3.Preliminary Study on Construction Method of Type 1 Diabetes Model in Banna Miniature Pig
Kai LIU ; Yuqi HU ; Yatian GENG ; Wenjie CHENG ; Jing WANG ; Taiyun WEI ; Hongfang ZHAO ; Jiayu LI ; Deling JIAO ; Hongye ZHAO ; Hongjiang WEI
Laboratory Animal and Comparative Medicine 2024;44(4):384-392
Objective To construct a Type 1 diabetes model in miniature pigs and explore postoperative care strategies for effectively prolonging the survival time of the model pigs. Methods Seven Banna miniature pigs were selected for pancreatectomy. Glucose, vitamins, and antibiotics were administered for 3-5 days after surgery to aid recovery. Blood glucose and urine glucose levels were measured twice a day in the morning and evening to adjust insulin supplementation accordingly. The model pigs were observed daily and records were kept, including orexis, psychosis, weakness, skin ulcer, and feces and urine. Body weight was measured weekly until the death of the model animals. Based on the model pigs' condition, glucose injection and Ringer's lactate solution were administered to supplement nutrition and correct electrolyte imbalances.

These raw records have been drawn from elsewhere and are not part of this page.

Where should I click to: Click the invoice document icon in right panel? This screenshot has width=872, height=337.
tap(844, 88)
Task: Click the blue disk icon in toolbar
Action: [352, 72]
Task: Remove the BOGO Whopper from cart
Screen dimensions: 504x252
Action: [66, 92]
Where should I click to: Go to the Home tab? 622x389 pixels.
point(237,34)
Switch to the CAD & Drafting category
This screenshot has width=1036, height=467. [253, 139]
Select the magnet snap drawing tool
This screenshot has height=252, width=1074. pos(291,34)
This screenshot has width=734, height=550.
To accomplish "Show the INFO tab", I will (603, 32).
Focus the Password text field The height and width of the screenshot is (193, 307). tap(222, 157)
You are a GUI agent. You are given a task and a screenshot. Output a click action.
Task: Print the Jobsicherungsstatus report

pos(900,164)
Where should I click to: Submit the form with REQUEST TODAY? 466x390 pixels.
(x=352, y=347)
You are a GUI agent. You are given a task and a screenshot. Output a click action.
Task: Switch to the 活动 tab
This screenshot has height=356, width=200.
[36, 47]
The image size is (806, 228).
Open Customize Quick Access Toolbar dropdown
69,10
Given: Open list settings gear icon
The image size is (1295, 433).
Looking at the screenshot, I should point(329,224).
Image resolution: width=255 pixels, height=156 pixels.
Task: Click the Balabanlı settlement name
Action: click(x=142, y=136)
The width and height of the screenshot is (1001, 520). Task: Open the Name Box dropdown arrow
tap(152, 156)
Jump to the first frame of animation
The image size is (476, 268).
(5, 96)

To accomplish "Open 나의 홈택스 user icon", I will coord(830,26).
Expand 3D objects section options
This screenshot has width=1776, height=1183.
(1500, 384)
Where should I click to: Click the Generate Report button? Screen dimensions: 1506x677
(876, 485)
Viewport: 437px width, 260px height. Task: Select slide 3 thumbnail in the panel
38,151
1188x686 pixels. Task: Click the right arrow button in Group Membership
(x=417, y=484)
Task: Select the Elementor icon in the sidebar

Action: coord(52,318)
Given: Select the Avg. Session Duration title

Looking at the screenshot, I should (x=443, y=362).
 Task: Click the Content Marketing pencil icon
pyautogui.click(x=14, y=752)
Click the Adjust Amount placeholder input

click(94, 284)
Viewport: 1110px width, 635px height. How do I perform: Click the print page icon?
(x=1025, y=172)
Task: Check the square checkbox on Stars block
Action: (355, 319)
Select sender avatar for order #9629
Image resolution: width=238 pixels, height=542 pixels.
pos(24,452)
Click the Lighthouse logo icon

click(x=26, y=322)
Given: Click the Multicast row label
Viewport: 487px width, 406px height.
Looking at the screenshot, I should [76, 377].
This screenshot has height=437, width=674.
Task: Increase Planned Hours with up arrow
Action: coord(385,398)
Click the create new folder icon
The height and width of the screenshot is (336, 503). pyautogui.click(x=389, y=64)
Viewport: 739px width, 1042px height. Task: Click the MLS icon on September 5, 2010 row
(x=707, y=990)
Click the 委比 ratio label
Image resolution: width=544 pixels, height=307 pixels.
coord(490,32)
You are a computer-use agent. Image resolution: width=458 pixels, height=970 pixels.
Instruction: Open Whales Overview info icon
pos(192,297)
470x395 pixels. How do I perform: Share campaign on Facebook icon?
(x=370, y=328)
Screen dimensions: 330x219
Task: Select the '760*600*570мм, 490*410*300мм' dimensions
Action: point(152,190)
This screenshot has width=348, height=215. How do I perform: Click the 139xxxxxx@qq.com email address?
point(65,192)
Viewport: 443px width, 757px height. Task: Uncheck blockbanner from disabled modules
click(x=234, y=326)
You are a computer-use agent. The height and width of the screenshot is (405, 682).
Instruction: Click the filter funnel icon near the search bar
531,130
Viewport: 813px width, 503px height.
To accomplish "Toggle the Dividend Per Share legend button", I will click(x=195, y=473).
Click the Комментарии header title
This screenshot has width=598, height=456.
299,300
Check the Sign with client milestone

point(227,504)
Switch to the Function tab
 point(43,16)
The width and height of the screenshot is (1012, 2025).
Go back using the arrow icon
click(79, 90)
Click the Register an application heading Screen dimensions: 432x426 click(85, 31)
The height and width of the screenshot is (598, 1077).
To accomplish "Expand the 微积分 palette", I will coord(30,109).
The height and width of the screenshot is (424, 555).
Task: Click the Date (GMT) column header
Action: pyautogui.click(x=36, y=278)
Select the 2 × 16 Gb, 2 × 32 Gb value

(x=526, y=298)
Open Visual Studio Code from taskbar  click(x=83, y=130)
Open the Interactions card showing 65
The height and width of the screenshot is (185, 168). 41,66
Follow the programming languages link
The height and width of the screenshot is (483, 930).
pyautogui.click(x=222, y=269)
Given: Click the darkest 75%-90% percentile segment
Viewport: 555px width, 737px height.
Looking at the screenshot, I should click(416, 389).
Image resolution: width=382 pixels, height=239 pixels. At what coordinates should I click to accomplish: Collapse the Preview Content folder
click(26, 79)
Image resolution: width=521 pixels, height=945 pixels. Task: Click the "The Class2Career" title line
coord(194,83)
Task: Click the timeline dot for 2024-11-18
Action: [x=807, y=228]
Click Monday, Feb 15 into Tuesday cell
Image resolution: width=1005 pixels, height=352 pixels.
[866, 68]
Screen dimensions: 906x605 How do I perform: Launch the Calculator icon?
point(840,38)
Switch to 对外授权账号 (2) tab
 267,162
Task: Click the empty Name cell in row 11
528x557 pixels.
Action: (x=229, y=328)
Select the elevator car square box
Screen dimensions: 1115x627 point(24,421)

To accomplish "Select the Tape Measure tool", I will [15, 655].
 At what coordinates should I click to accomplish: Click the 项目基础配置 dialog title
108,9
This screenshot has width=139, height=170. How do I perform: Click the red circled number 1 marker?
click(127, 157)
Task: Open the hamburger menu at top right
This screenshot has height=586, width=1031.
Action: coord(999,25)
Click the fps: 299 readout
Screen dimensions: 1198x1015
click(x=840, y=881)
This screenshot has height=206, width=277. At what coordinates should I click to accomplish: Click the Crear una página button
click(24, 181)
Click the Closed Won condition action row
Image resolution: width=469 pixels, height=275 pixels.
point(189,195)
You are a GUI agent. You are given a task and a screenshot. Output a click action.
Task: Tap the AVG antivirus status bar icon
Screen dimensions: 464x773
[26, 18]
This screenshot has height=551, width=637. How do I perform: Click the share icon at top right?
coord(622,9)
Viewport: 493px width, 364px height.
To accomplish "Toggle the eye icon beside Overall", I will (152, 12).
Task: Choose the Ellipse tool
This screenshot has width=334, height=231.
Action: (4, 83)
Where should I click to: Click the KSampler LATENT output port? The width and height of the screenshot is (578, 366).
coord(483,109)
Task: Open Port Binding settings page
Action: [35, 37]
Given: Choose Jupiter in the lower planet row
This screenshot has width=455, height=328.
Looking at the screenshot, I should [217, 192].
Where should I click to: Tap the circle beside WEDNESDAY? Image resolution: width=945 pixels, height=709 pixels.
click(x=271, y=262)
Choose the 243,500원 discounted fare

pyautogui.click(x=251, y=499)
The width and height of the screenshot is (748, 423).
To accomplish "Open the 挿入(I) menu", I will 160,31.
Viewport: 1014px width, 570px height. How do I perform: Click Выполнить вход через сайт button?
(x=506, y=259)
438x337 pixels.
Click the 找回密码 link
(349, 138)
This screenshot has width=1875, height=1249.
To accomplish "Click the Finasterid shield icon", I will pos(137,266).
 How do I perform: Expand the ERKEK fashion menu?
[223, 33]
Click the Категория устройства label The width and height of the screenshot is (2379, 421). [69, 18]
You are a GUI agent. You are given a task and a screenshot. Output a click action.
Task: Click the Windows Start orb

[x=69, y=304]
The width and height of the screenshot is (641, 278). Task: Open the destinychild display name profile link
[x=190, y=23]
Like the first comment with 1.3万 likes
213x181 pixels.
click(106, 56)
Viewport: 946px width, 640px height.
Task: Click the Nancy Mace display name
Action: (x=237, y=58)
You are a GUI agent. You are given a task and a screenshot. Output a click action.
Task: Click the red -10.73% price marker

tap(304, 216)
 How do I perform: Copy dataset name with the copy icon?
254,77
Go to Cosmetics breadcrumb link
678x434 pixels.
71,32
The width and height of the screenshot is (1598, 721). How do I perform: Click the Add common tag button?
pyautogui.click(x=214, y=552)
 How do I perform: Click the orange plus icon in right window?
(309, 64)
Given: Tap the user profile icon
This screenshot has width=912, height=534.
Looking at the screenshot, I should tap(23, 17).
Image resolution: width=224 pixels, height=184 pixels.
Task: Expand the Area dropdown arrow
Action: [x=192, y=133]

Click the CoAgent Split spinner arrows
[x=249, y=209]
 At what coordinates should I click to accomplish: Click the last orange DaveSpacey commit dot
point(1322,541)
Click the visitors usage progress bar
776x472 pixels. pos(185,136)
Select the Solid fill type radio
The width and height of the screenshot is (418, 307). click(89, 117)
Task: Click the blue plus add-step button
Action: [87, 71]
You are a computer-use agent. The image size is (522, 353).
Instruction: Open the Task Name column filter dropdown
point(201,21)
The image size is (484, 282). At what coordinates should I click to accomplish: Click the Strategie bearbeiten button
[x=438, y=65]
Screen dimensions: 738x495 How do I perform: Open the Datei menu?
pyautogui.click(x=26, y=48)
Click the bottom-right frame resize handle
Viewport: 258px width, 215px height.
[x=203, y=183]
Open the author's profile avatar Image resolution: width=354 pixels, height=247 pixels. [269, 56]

Results All seven Banna miniature pigs showed typical symptoms of diabetes: random blood glucose levels higher than 11.1 mmol/L after pancreatectomy, far exceeding the average blood glucose level of 6.0 mmol/L in normal pigs; positive urine glucose; and progressive weight loss. These features indicated the successful construction of Type 1 diabetes model. Additionally, Type 1 diabetic pigs that survived more than 8 weeks showed progressive hair loss and skin ulceration. Euthanasia was performed on model pigs when they were unable to stand or even eat independently, and pathological examination and HE staining were conducted on tissues collected from affected organs such as the liver, kidneys, and skin. Pathological sections revealed liver congestion, massive glycogen accumulation, ballooning degeneration of hepatocytes, and progressive liver fibrosis, along with glomerular congestion, vacuolar degeneration in renal tubular epithelial cells, proteinuria, dermal congestion, thinning of vascular walls, and varying degrees of parakeratosis and dyskeratosis in the liver, kidneys, and skin tissues due to prolonged hyperglycemia. The average survival time of the constructed Banna miniature pig diabetes model was 44 d, with a maximum survival time of 121 d. Conclusion Type 1 diabetes model can be constructed successfully in Banna miniature pigs through pancreatectomy. With meticulous postoperative care, a long-term Type 1 diabetes model with significant complications can be achieved, providing a stable large-animal model for Type 1 diabetes treatment strategies.